**Available records**
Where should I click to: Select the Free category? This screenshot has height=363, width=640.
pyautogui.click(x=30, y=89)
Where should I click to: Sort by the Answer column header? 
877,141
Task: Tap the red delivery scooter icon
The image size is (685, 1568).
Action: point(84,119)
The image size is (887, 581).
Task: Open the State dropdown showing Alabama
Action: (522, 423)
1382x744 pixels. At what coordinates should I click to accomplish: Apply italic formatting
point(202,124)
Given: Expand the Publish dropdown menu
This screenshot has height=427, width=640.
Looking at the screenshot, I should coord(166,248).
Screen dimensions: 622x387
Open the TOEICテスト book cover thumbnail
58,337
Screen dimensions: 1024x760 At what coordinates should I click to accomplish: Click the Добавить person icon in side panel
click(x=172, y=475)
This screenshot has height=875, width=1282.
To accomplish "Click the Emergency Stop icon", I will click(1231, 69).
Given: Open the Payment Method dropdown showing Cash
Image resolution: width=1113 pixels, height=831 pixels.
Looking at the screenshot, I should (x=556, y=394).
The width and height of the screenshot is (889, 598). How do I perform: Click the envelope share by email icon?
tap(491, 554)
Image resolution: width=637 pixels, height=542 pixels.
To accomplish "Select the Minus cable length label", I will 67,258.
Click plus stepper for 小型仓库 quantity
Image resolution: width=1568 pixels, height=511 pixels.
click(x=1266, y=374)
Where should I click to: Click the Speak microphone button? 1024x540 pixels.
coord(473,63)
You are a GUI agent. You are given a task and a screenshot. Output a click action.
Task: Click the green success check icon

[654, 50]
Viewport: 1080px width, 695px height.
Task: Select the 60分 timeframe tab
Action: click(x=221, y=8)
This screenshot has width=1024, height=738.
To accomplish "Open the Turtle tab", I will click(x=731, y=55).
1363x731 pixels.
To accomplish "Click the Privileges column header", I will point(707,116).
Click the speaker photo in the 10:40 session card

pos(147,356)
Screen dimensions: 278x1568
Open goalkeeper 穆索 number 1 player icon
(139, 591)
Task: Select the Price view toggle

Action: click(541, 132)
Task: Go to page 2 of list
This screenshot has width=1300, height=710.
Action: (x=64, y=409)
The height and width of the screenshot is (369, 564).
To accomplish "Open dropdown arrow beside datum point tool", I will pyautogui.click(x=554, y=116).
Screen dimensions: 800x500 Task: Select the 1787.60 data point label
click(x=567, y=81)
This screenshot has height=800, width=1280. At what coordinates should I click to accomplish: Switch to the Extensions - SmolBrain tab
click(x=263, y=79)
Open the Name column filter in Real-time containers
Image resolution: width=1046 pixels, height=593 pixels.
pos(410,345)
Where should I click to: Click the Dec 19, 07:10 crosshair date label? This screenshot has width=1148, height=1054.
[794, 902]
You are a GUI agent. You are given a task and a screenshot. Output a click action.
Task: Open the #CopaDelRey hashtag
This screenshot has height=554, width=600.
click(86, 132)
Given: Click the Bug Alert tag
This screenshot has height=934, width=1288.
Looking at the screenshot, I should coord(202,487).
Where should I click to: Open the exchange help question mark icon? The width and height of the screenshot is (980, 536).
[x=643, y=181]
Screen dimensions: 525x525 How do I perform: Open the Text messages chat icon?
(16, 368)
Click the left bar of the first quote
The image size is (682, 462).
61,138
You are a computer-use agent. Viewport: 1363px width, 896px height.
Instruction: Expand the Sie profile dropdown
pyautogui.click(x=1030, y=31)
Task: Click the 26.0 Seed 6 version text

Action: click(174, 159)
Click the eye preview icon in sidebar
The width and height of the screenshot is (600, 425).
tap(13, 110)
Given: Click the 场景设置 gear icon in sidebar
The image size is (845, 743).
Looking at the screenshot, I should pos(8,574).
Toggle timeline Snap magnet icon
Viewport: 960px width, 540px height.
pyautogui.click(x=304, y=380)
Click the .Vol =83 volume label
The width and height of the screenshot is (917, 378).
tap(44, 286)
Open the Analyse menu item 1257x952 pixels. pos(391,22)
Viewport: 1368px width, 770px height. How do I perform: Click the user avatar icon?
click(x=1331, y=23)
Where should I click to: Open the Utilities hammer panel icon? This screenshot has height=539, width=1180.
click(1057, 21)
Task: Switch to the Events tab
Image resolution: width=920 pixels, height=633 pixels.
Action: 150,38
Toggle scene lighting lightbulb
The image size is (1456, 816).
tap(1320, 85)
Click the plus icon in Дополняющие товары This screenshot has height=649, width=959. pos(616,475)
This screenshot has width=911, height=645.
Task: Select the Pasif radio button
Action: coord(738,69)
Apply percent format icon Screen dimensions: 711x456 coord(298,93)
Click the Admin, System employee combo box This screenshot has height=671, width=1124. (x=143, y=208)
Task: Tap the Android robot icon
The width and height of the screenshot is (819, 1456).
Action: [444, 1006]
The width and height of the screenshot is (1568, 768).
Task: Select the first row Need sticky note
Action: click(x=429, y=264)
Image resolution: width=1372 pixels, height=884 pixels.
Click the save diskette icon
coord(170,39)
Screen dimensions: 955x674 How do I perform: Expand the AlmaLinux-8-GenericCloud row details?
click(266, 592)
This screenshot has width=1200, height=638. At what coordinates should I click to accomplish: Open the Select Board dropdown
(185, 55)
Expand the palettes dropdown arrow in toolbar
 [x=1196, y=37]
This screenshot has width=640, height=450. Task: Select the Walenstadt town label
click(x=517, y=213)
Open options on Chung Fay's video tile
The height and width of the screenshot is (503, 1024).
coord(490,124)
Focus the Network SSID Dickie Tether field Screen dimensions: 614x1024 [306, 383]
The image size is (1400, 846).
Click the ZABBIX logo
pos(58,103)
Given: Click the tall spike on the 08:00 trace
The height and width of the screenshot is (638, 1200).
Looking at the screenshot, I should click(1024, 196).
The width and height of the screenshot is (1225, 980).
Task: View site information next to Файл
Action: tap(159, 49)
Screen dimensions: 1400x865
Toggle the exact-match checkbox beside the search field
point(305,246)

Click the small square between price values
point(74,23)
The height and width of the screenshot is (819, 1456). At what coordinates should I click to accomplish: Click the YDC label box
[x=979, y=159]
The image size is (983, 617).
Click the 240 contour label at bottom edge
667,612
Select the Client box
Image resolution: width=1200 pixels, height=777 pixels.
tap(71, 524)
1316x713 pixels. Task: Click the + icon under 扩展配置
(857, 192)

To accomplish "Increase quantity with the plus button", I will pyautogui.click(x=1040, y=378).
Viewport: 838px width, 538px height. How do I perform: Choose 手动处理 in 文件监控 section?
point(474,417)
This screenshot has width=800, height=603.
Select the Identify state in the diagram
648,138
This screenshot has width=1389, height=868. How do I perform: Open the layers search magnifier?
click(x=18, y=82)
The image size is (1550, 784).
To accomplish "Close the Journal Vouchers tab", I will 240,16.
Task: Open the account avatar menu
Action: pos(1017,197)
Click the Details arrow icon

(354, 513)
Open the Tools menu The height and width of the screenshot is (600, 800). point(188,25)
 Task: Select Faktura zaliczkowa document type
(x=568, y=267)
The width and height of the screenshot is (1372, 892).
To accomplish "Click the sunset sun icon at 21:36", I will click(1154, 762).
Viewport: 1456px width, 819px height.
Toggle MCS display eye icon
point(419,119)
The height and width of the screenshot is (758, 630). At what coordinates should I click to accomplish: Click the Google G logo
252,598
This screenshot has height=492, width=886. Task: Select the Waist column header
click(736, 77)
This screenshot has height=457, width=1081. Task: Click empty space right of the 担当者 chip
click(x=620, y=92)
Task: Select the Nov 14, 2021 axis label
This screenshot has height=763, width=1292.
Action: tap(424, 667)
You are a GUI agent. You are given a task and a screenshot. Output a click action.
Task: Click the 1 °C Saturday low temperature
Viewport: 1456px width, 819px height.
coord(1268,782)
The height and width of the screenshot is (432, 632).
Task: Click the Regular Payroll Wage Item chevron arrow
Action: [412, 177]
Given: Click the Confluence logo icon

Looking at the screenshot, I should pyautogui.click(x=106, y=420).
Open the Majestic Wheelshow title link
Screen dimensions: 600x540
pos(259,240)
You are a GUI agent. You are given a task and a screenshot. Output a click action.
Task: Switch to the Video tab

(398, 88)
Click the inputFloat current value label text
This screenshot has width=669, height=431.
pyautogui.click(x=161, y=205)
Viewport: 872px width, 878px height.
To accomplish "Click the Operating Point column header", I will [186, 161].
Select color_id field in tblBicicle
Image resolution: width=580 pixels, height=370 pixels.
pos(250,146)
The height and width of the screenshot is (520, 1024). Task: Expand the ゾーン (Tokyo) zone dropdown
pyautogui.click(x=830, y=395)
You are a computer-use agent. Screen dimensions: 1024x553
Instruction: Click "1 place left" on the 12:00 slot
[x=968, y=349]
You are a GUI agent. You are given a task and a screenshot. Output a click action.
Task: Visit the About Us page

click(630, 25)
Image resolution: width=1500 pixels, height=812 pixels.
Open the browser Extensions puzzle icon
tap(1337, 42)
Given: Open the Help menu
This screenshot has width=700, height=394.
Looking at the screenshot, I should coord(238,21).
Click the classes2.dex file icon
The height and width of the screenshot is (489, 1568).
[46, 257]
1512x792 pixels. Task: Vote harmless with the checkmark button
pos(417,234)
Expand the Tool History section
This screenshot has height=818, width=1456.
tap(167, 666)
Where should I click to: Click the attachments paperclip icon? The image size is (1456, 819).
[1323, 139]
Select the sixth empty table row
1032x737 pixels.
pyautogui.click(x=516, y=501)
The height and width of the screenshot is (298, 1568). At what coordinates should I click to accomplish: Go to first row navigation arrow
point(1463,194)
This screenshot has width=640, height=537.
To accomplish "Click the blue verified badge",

**Written exercise**
Copy out the items verbatim, everything from the line containing "Click the small square between price values" down to the line containing "point(474,417)".

**The completed task**
Click the small square between price values
point(74,23)
The height and width of the screenshot is (819, 1456). At what coordinates should I click to accomplish: Click the YDC label box
[x=979, y=159]
The image size is (983, 617).
Click the 240 contour label at bottom edge
667,612
Select the Client box
Image resolution: width=1200 pixels, height=777 pixels.
tap(71, 524)
1316x713 pixels. Task: Click the + icon under 扩展配置
(857, 192)

To accomplish "Increase quantity with the plus button", I will pyautogui.click(x=1040, y=378).
Viewport: 838px width, 538px height. How do I perform: Choose 手动处理 in 文件监控 section?
point(474,417)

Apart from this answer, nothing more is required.